Examining 20-year income volatility and 10-year memory decline in a longitudinal synthetic cohort. Katrina Kezios* Katrina Kezios Scott Zimmerman Peter Buto M. Maria Glymour Adina Zeki Al Hazzouri

Income volatility from young to middle adulthood predicts worse midlife cognition, but its impact on cognitive decline is unknown. Examining this association in a single cohort is difficult: few studies span early-adulthood to later-life, and those that do lack detailed, repeated, and prospective data on finances and cognition. To fill this gap, we created a synthetic cohort by linking two US national cohorts of baby boomers: the National Longitudinal Survey of Youth 1979 (NLSY79) and the mid-Baby Boomer Health and Retirement Study (HRS) subcohort. In NLSY79, we defined income volatility as the number of income drops >25% between successive surveys from 1990-2010 (0 vs. 1, 2, ≥3). In the HRS, we examined memory function every 2 years from 2010-2020 via a composite score that incorporated direct and proxy assessments.

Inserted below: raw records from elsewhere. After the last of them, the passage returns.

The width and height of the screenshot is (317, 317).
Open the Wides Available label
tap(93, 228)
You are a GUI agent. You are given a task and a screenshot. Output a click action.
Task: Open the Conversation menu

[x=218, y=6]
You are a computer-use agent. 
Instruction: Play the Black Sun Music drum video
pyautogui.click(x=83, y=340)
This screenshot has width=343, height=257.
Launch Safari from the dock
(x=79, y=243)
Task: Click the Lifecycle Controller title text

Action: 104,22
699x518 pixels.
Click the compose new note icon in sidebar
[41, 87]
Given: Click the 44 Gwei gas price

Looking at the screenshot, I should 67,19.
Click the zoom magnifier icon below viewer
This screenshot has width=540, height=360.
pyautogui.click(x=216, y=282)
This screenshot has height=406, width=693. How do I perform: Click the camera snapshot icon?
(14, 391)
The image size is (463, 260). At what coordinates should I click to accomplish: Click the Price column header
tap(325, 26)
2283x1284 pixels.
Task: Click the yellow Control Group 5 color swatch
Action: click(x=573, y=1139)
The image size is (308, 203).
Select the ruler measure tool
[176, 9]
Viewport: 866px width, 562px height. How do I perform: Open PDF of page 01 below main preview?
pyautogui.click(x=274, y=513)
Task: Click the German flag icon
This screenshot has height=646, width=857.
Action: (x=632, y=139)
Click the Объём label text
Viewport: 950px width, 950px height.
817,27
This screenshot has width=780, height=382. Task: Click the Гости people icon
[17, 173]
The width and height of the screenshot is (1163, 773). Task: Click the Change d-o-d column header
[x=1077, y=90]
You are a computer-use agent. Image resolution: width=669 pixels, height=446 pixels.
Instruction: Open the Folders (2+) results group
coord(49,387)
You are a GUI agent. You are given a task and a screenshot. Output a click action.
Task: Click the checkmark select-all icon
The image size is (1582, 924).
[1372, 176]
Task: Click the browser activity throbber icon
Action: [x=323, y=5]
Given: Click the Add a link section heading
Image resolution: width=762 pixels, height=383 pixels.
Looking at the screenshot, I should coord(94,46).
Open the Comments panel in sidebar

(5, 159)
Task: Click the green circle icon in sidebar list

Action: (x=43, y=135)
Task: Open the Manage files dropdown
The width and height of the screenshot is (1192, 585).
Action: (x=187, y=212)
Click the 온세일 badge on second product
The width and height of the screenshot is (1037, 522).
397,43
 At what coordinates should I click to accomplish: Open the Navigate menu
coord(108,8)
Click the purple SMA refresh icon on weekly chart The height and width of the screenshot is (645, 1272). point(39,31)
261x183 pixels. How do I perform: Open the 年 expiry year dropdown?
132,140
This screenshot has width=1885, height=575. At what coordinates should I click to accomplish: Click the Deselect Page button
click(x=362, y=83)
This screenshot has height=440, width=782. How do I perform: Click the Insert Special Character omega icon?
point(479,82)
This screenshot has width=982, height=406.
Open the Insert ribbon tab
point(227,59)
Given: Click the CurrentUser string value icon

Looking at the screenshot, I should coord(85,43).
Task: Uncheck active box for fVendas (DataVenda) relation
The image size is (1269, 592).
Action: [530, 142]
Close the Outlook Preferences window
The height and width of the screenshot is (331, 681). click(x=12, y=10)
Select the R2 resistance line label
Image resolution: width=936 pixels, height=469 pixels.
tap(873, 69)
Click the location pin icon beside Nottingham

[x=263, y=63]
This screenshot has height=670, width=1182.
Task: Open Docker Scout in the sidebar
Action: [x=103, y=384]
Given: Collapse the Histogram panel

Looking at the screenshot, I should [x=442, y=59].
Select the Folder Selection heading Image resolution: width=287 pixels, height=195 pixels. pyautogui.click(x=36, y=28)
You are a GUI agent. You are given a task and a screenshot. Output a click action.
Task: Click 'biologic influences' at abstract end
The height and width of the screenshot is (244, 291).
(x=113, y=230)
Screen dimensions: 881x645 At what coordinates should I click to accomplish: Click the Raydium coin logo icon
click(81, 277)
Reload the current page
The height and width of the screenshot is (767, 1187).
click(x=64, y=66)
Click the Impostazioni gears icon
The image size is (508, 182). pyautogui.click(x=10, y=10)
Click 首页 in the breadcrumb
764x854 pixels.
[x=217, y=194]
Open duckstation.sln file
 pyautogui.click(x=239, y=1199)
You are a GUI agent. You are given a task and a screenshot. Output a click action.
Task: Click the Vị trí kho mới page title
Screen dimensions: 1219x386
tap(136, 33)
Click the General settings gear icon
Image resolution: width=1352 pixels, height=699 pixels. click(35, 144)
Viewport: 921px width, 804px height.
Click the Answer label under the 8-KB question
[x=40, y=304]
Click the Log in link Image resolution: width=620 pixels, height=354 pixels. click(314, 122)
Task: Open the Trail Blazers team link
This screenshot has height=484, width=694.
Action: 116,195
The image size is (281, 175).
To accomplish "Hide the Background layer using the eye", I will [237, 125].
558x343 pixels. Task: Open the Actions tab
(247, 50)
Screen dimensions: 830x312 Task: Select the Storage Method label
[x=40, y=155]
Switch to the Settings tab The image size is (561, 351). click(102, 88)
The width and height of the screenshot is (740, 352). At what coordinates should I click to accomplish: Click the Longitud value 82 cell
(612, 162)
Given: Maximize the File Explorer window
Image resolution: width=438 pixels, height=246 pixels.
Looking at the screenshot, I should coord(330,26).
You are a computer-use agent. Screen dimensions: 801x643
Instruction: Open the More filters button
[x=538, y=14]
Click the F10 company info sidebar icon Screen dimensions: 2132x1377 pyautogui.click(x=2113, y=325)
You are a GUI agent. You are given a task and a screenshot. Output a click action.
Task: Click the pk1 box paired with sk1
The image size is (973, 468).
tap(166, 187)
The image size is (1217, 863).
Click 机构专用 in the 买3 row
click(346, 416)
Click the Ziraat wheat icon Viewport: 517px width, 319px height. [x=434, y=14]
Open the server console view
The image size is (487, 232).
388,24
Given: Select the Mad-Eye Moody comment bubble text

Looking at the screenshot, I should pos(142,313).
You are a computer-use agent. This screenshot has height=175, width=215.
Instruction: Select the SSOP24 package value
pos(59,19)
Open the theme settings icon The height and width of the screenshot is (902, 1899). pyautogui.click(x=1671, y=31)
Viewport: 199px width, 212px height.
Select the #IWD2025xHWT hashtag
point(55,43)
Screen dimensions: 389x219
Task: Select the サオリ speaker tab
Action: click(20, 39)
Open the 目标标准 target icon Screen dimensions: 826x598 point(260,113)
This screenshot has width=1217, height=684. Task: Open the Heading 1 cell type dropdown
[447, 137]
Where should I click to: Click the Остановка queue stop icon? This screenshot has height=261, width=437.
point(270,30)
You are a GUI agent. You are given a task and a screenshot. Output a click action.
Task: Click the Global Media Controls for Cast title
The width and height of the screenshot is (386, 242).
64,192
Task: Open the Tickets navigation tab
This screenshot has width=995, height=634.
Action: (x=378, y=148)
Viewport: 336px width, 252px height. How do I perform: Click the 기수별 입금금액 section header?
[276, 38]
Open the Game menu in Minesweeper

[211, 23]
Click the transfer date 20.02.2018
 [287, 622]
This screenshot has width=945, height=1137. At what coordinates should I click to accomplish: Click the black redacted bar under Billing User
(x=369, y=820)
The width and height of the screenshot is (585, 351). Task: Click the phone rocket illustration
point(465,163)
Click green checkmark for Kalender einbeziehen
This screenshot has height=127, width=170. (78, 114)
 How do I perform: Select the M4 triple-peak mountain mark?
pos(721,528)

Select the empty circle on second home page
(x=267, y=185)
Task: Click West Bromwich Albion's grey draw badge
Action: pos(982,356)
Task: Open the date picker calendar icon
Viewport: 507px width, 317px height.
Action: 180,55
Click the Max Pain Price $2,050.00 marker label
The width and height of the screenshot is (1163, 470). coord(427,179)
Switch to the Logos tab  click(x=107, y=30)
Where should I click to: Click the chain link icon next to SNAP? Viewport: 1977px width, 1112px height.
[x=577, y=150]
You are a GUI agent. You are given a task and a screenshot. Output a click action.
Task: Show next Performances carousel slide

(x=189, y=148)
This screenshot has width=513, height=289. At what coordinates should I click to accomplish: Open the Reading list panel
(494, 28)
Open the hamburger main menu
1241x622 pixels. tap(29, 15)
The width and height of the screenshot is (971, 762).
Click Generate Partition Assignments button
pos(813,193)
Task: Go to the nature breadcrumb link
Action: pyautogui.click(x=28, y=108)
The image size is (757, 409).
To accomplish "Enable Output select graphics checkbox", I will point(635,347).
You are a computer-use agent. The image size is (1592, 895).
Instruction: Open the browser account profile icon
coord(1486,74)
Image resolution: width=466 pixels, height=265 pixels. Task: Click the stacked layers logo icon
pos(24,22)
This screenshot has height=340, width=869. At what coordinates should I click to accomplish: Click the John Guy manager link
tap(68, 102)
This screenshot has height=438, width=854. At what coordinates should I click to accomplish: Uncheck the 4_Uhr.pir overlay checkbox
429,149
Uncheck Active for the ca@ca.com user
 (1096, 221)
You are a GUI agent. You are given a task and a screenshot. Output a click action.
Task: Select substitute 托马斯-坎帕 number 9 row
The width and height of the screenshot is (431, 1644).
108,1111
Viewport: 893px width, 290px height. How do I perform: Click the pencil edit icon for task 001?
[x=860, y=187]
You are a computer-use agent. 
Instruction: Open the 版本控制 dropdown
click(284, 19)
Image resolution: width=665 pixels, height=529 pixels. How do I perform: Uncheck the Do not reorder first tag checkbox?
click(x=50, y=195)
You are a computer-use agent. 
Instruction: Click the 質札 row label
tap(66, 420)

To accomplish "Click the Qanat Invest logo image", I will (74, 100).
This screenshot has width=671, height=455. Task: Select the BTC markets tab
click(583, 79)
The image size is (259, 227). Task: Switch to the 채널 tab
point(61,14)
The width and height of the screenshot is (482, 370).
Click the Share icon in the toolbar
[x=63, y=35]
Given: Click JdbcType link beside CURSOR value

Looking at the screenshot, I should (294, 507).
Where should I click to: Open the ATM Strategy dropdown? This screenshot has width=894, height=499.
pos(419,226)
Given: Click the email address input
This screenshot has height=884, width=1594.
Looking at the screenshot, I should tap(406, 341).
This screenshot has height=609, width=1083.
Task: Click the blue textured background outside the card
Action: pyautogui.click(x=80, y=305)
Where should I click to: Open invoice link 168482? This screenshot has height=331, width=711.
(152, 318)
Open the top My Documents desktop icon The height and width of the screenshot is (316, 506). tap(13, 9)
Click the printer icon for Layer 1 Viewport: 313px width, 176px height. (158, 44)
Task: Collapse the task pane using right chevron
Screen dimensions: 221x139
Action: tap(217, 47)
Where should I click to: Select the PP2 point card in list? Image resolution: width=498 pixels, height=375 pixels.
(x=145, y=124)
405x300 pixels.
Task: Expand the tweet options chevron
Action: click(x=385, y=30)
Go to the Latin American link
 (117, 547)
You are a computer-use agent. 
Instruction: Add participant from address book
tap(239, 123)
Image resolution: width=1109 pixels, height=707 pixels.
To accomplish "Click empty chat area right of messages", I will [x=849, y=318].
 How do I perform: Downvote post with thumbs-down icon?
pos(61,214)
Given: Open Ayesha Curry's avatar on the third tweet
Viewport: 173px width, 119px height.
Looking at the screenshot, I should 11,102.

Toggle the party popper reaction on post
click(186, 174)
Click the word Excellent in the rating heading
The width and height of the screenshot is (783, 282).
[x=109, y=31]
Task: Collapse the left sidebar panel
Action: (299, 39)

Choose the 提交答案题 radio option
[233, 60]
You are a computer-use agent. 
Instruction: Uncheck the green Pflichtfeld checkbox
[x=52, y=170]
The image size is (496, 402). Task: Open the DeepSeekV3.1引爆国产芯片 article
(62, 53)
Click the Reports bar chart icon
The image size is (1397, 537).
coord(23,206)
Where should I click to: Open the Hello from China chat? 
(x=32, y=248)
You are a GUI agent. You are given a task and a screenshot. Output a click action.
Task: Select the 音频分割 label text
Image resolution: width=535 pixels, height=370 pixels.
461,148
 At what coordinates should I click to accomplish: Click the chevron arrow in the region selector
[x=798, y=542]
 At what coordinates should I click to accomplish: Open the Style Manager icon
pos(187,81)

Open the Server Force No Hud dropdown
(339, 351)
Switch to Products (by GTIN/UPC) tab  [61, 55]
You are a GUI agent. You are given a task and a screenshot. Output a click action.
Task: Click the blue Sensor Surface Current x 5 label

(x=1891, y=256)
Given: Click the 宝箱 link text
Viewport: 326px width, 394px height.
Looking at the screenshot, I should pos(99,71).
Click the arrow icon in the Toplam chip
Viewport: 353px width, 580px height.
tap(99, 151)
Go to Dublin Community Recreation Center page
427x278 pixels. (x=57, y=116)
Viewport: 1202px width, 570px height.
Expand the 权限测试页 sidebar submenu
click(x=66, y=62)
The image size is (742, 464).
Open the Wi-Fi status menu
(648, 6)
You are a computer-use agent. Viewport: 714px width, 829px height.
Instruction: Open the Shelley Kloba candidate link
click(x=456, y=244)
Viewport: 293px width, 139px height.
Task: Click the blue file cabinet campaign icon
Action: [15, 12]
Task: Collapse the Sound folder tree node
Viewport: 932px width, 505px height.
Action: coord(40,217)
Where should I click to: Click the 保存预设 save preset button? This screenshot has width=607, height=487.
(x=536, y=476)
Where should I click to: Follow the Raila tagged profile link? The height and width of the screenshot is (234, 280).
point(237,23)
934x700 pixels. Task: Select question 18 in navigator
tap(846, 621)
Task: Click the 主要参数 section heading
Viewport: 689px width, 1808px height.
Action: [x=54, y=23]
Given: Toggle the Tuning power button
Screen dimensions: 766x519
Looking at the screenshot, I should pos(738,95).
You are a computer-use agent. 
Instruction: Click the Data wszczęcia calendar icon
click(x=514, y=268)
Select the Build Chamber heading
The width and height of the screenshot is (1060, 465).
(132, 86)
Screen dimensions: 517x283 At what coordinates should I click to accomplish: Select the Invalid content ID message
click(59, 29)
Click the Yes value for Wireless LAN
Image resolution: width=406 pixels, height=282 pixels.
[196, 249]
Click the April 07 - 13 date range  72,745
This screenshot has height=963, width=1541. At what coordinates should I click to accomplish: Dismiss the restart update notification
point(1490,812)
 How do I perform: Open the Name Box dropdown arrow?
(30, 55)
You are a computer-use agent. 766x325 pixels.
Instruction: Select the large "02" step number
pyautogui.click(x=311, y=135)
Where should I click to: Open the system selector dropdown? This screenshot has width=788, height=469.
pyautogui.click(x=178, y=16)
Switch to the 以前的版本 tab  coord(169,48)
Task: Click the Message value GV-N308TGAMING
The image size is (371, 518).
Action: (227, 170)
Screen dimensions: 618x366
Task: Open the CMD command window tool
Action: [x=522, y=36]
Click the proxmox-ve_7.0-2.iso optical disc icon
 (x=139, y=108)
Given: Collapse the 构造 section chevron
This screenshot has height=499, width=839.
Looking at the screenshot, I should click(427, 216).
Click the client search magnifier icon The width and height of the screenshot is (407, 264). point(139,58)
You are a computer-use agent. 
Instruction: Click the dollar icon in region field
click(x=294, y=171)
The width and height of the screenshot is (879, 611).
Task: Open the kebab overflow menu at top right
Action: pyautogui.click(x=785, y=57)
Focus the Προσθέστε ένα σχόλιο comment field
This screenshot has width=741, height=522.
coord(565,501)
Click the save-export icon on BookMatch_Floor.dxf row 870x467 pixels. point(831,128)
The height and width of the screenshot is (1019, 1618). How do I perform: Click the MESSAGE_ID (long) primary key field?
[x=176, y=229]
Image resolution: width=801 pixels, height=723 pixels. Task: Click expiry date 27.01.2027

To create the synthetic cohort, each HRS participant was matched to and assigned the income volatility history of their 20 most similar NLSY79 counterparts based on the following matching variables measured in 2010 (when age~50 in each cohort) and harmonized: family income, memory score, education, age, sex, race/ethnicity, parental education, employer-provided health insurance, age first married, marital status, wealth, self-rated health, and chronic health conditions. Each of the 20 pairs for a given HRS participant was redistributed into 1 of 20 analytic datasets. In each dataset, we used confounder-adjusted linear mixed models to estimate the effect of income drops on 10-year memory decline, pooling results across datasets using Rubin’s Rules. In the synthetic cohort, experiencing more income drops was associated with faster memory decline in a dose-response fashion (β1_v_0_drops=-0.0015, 95% CI: -0.005, 0.002; β2_v_0_drops=-0.0035, 95% CI: -0.007, -0.0003; β3_v_0_drops=-0.0065, 95% CI: -0.009, -0.004). The synthetic cohort approach allowed evaluation of a novel question, but its validity depends on strong assumptions about matching across cohorts.